_TASK OBJECTIVE_
Update the data below by replacing each "Instruction" with "Goal" and reproduce all of it with nothing else changed.

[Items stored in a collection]
--- --- ---

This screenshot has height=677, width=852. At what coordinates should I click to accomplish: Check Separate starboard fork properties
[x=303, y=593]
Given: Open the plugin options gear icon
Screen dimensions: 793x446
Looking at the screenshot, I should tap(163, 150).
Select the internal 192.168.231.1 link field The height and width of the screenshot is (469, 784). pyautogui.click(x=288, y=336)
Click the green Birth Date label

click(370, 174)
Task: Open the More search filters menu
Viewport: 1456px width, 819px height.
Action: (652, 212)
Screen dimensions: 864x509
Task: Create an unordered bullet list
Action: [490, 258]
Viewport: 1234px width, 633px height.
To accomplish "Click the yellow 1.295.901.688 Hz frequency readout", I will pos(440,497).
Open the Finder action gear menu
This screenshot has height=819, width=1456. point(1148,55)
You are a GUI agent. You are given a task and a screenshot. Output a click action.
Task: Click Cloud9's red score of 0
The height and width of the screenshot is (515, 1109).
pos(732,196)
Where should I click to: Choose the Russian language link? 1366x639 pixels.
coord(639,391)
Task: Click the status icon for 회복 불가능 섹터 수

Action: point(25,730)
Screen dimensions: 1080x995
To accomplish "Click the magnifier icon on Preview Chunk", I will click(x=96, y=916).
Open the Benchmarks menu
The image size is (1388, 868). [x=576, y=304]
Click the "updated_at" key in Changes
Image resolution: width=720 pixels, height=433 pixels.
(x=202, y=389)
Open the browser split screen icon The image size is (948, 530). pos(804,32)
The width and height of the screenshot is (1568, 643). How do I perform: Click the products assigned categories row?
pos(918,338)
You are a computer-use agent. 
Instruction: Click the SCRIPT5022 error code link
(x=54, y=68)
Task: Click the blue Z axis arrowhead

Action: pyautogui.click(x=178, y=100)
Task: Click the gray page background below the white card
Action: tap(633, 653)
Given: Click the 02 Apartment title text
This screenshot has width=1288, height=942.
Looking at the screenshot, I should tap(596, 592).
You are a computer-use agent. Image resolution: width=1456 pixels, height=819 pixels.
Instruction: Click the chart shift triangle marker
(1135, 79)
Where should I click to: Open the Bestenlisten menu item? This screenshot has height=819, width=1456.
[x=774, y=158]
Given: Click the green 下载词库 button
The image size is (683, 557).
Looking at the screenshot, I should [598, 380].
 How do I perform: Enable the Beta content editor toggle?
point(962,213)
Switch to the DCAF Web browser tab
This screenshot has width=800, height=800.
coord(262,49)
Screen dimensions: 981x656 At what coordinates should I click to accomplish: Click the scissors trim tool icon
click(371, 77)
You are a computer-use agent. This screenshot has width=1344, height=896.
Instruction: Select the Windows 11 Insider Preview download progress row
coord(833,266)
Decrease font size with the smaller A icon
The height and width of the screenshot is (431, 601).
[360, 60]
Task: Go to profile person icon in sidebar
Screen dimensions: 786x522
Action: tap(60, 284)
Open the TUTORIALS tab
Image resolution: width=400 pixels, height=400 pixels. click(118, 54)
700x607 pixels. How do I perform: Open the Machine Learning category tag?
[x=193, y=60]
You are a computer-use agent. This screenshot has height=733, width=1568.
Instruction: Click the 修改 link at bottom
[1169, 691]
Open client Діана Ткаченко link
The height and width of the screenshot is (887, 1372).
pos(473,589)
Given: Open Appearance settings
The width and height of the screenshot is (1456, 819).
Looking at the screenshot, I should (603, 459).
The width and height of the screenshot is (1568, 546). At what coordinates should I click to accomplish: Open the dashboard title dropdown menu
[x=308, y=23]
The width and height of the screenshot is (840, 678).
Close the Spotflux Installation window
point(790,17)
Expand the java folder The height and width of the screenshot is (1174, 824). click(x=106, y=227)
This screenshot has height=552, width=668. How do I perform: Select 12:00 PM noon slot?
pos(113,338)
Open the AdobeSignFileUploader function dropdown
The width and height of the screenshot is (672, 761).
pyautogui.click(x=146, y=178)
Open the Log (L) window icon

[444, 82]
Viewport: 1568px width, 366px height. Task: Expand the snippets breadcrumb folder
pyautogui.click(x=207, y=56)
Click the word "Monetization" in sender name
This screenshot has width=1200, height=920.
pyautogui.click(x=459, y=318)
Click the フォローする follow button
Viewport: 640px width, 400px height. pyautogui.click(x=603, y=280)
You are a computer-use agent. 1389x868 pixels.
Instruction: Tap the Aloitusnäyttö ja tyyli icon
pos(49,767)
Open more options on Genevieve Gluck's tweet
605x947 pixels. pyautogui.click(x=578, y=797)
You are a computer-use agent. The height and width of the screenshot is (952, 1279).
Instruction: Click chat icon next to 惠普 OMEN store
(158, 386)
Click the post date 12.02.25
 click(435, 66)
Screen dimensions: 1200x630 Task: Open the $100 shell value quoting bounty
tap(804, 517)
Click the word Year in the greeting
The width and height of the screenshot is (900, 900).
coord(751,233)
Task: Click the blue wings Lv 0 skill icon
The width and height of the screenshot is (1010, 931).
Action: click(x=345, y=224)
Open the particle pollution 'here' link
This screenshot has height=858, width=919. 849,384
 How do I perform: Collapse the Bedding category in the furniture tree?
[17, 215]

--- --- ---

_TASK RESULT_
This screenshot has height=677, width=852. At what coordinates should I click to accomplish: Check Separate starboard fork properties
[x=303, y=593]
Given: Open the plugin options gear icon
Screen dimensions: 793x446
Looking at the screenshot, I should tap(163, 150).
Select the internal 192.168.231.1 link field The height and width of the screenshot is (469, 784). pyautogui.click(x=288, y=336)
Click the green Birth Date label

click(370, 174)
Task: Open the More search filters menu
Viewport: 1456px width, 819px height.
Action: (652, 212)
Screen dimensions: 864x509
Task: Create an unordered bullet list
Action: [490, 258]
Viewport: 1234px width, 633px height.
To accomplish "Click the yellow 1.295.901.688 Hz frequency readout", I will pos(440,497).
Open the Finder action gear menu
This screenshot has height=819, width=1456. point(1148,55)
You are a GUI agent. You are given a task and a screenshot. Output a click action.
Task: Click Cloud9's red score of 0
The height and width of the screenshot is (515, 1109).
pos(732,196)
Where should I click to: Choose the Russian language link? 1366x639 pixels.
coord(639,391)
Task: Click the status icon for 회복 불가능 섹터 수

Action: point(25,730)
Screen dimensions: 1080x995
To accomplish "Click the magnifier icon on Preview Chunk", I will click(x=96, y=916).
Open the Benchmarks menu
The image size is (1388, 868). [x=576, y=304]
Click the "updated_at" key in Changes
Image resolution: width=720 pixels, height=433 pixels.
(x=202, y=389)
Open the browser split screen icon The image size is (948, 530). pos(804,32)
The width and height of the screenshot is (1568, 643). How do I perform: Click the products assigned categories row?
pos(918,338)
You are a computer-use agent. 
Goal: Click the SCRIPT5022 error code link
(x=54, y=68)
Task: Click the blue Z axis arrowhead

Action: pyautogui.click(x=178, y=100)
Task: Click the gray page background below the white card
Action: tap(633, 653)
Given: Click the 02 Apartment title text
This screenshot has width=1288, height=942.
Looking at the screenshot, I should tap(596, 592).
You are a computer-use agent. Image resolution: width=1456 pixels, height=819 pixels.
Goal: Click the chart shift triangle marker
(1135, 79)
Where should I click to: Open the Bestenlisten menu item? This screenshot has height=819, width=1456.
[x=774, y=158]
Given: Click the green 下载词库 button
The image size is (683, 557).
Looking at the screenshot, I should [598, 380].
 How do I perform: Enable the Beta content editor toggle?
point(962,213)
Switch to the DCAF Web browser tab
This screenshot has width=800, height=800.
coord(262,49)
Screen dimensions: 981x656 At what coordinates should I click to accomplish: Click the scissors trim tool icon
click(371, 77)
You are a computer-use agent. This screenshot has width=1344, height=896.
Goal: Select the Windows 11 Insider Preview download progress row
coord(833,266)
Decrease font size with the smaller A icon
The height and width of the screenshot is (431, 601).
[360, 60]
Task: Go to profile person icon in sidebar
Screen dimensions: 786x522
Action: tap(60, 284)
Open the TUTORIALS tab
Image resolution: width=400 pixels, height=400 pixels. click(118, 54)
700x607 pixels. How do I perform: Open the Machine Learning category tag?
[x=193, y=60]
You are a computer-use agent. This screenshot has height=733, width=1568.
Goal: Click the 修改 link at bottom
[1169, 691]
Open client Діана Ткаченко link
The height and width of the screenshot is (887, 1372).
pos(473,589)
Given: Open Appearance settings
The width and height of the screenshot is (1456, 819).
Looking at the screenshot, I should (603, 459).
The width and height of the screenshot is (1568, 546). At what coordinates should I click to accomplish: Open the dashboard title dropdown menu
[x=308, y=23]
The width and height of the screenshot is (840, 678).
Close the Spotflux Installation window
point(790,17)
Expand the java folder The height and width of the screenshot is (1174, 824). click(x=106, y=227)
This screenshot has height=552, width=668. How do I perform: Select 12:00 PM noon slot?
pos(113,338)
Open the AdobeSignFileUploader function dropdown
The width and height of the screenshot is (672, 761).
pyautogui.click(x=146, y=178)
Open the Log (L) window icon

[444, 82]
Viewport: 1568px width, 366px height. Task: Expand the snippets breadcrumb folder
pyautogui.click(x=207, y=56)
Click the word "Monetization" in sender name
This screenshot has width=1200, height=920.
pyautogui.click(x=459, y=318)
Click the フォローする follow button
Viewport: 640px width, 400px height. pyautogui.click(x=603, y=280)
You are a computer-use agent. 1389x868 pixels.
Goal: Tap the Aloitusnäyttö ja tyyli icon
pos(49,767)
Open more options on Genevieve Gluck's tweet
605x947 pixels. pyautogui.click(x=578, y=797)
You are a computer-use agent. The height and width of the screenshot is (952, 1279).
Goal: Click chat icon next to 惠普 OMEN store
(158, 386)
Click the post date 12.02.25
 click(435, 66)
Screen dimensions: 1200x630 Task: Open the $100 shell value quoting bounty
tap(804, 517)
Click the word Year in the greeting
The width and height of the screenshot is (900, 900).
coord(751,233)
Task: Click the blue wings Lv 0 skill icon
The width and height of the screenshot is (1010, 931).
Action: click(x=345, y=224)
Open the particle pollution 'here' link
This screenshot has height=858, width=919. 849,384
 How do I perform: Collapse the Bedding category in the furniture tree?
[17, 215]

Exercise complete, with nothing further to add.